Diagnostics and Differential Diagnostics of Congenital Adrenal Hyperplasia
The chromosomal gender can be determined by chromosomal analysis. Different intermediate levels of cortisol synthesis, which become noticeable depending on the faulty enzyme, can be determined endocrinologically. Furthermore, the metabolites produced in the preliminary stages of cortisol synthesis can be found in the urine (e.g. pregnanetriol).
To differentiate the 21-hydroxylase defect, the ACTH-stimulation test can be performed. Blood is drawn to determine the 17-OH-progesterone and cortisol levels, then ACTH (250 mg i.v.) is administered. After one hour, the levels 17-OH-progesterone and cortisol are determined again. If the difference between the first and the second value of 17-OH-progesteron does not exceed 2,5 ng/ml, it is a normal reaction.
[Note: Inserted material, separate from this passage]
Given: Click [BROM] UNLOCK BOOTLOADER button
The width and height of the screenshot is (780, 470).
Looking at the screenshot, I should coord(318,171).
An increased level of cortisol shows an adrenal cortex hyperplasia.
Therapy of Congenital Adrenal Hyperplasia
CAH should be treated as soon as possible to prevent virilization of the patient and to achieve a normalized ovarian function. Affected individuals must take glucocortides (e.g. hydrocortisone or dexamethasone) for life. Thus, the ACTH production and, therefore, the formation of androgens is reduced.
The therapy should be adjusted individually as a Cushing syndrome and a growth inhibition can occur. If the therapy is sufficient, a normal female development is achieved and the infertility of the patients can be reversed, thus making pregnancy possible. When healthy descendants are born, they are carriers of CAH.
Note: Cushing syndrome has developed the case of an overdose on glucocortides!
If there is a salt wasting syndrome, additional mineralocorticoids (e.g. fludrocortisone) have to be given and electrolyte disorders have to be treated.
Prevention of Congenital Adrenal Hyperplasia
CAH is an autosomal disorder inherited recessively. This means that if a mother has born a child with CAH, there is a 25% probability that another pregnancy will also result in a child who has CAH. By means of taking dexamethasone (1—1,5 mg/d) during the pregnancy, the virilization of an affected child can be avoided. The intake of dexamethasone can be stopped when there is proof for male gender or an exclusion of CAH at a later point in the pregnancy by prenatal diagnostics.